# Tiger Lotus flower



## wiste (Feb 10, 2006)

The red lotus has been allowed to send more than a dozen leaves to the surface.
The day after trimming around six leaves, the plant is starting to bloom.










At the end of the photo period on the second day after sending up the bud, the flower began to open.










The next morning the bloom was open.










The light was repositioned away from the tank in the morning and the bloom was still open at noontime.










The light was repositioned and the bloom closed.


----------



## trenac (Jul 16, 2004)

Congrats! I have yet seen my lotus bloom.


----------



## wiste (Feb 10, 2006)

thanks,


----------



## neonfish3 (Feb 12, 2004)

Very nice pictures!
Are you saying it's a night blooming flower?


----------



## wiste (Feb 10, 2006)

thanks,


> Are you saying it's a night blooming flower?
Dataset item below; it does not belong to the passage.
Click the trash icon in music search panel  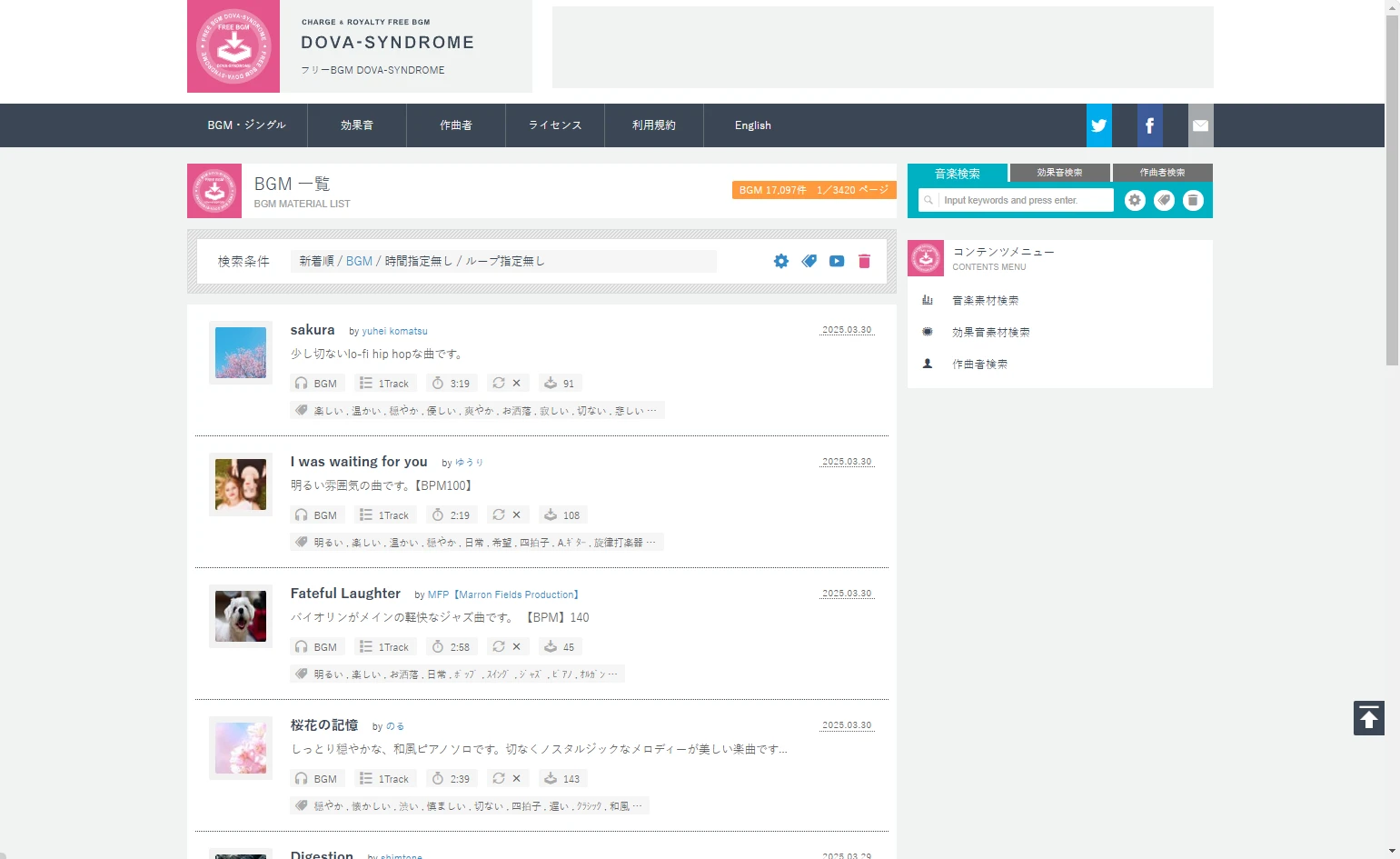(1193, 200)
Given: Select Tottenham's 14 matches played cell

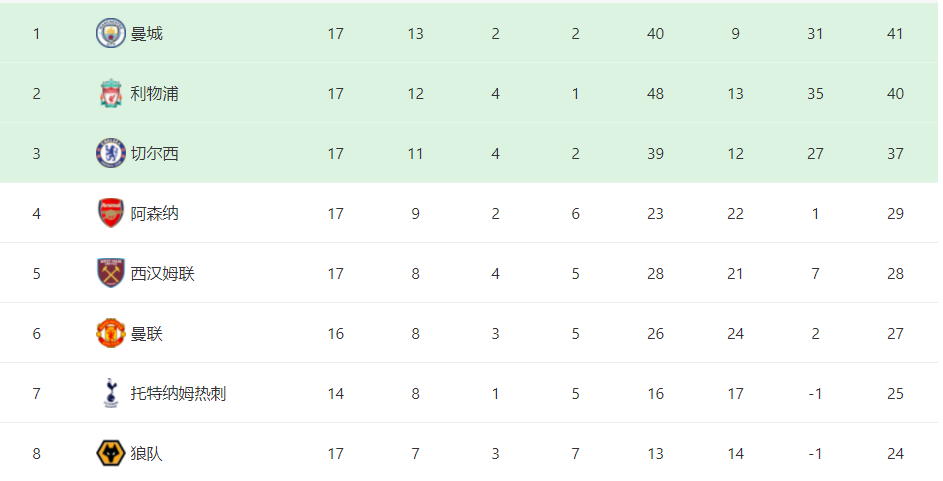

Making this statement was not the intent of the post.
It seemed like the time progression of the flower would be a potentially good theme for the photos.


----------



## goalcreas (Nov 20, 2006)

Stunning, I can only hope to get mine to do that.


----------



## evercl92 (Aug 14, 2006)

goalcreas said:


> Stunning


yeah, that's the word I was looking for.


----------



## ponyrandy (Jan 13, 2007)

Very nice! Thanks for the pictures.
Brian


----------



## Kelley (Aug 27, 2006)

Thanks for sharing! A nice member here at APC is sending me some baby red tiger lotus plants in a trade. I hope that I can get them to grow that well!


----------